Obama is much wiser now, according to White House press secretary Jay Carney.
“He realizes now that raising the debt ceiling is so important to the health of this economy and the global economy that it is not a vote that, even when you are protesting an administration’s policies, you can play around with,” Carney said in April.
And I thought McCain was the one who didn’t understand economics.
PR Presidency
“The podium from which Carney speaks includes two hidden computer displays,” the Daily Caller reports. “They allow his staff to show him prepared answers when he is asked an expected question.”
Access Presidency
“Mayor Rahm Emanuel headlines three Obama re-election fund-raisers in New York on Thursday, including one that is part of a new ‘speakers series’ featuring present and former Obama White House officials such as Valerie Jarrett, David Plouffe, Robert Gibbs and David Axelrod,” Lynn Sweet reports for the Sun-Times.

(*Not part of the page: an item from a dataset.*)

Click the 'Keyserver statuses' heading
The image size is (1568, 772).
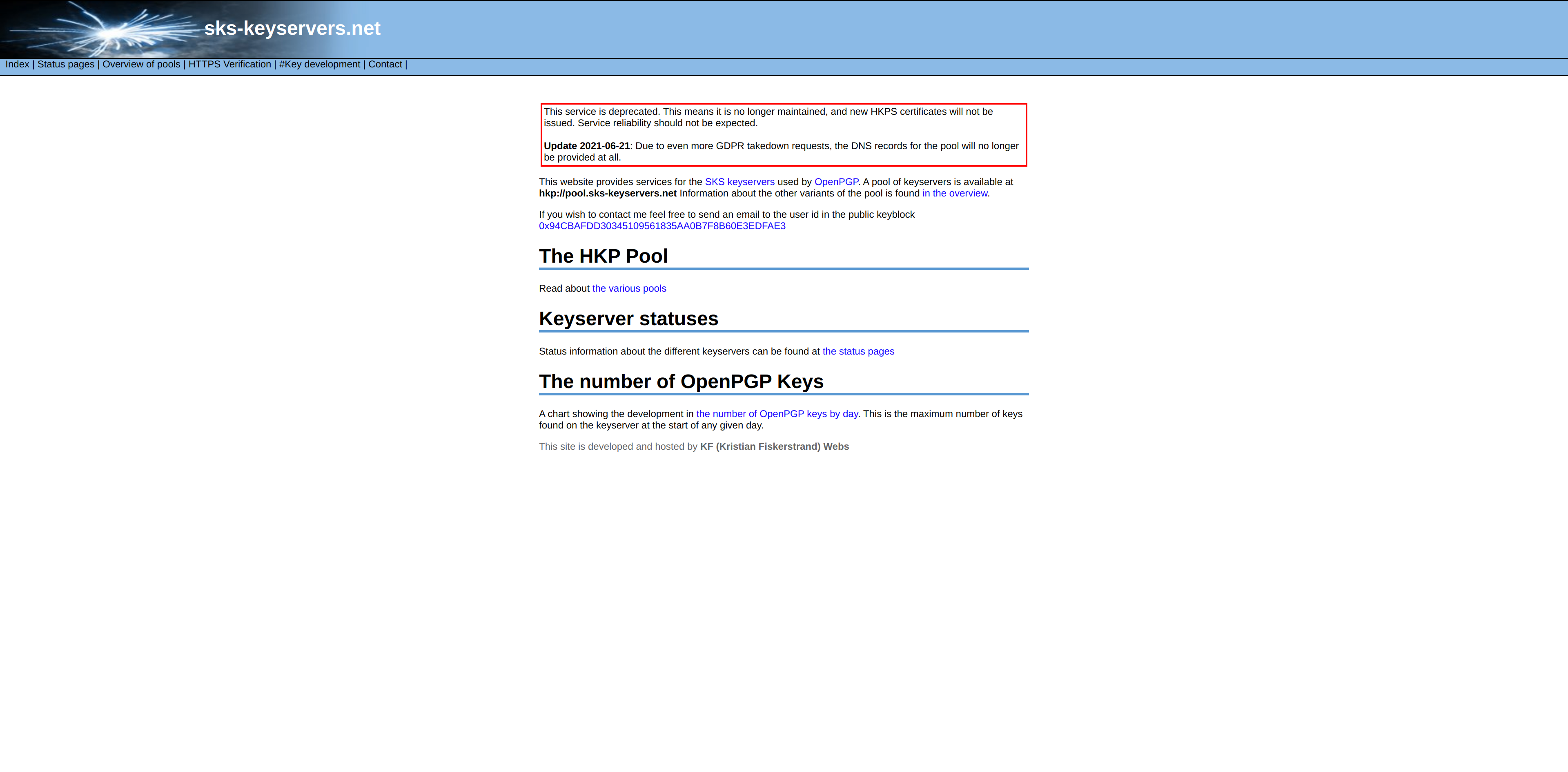[x=628, y=319]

“The series was developed by Obama’s fund-raising team to market to donors and bundlers – people who tap into their personal networks to raise money for a candidate – who may not be at the elite levels and therefore cannot get to intimate $35,000 events with President Barack Obama, first lady Michelle or Vice President Joe Biden. Since the Obama 2012 re-election campaign launched in April, Obama has been the draw at 31 events; Michelle Obama, nine, and Biden, five . . .
“I asked the White House about the propriety and rules relating to featuring administration figures at fund-raisers – because access to officials is always an issue – and was told by a spokesman, Eric Schultz: ‘As has been the consistent practice for prior administrations, officials in their private time can and do engage in political work on behalf of the president. Administration officials are also permitted to speak at, attend and be the featured guest at political events, including fund-raisers, but they cannot, and do not, personally solicit contributions.'”
Liberal groups think that’s okay because Bush was (allegedly) worse.
See also: Obama Campaign Advised White House Staff To Give Top Donors Sense Of Access.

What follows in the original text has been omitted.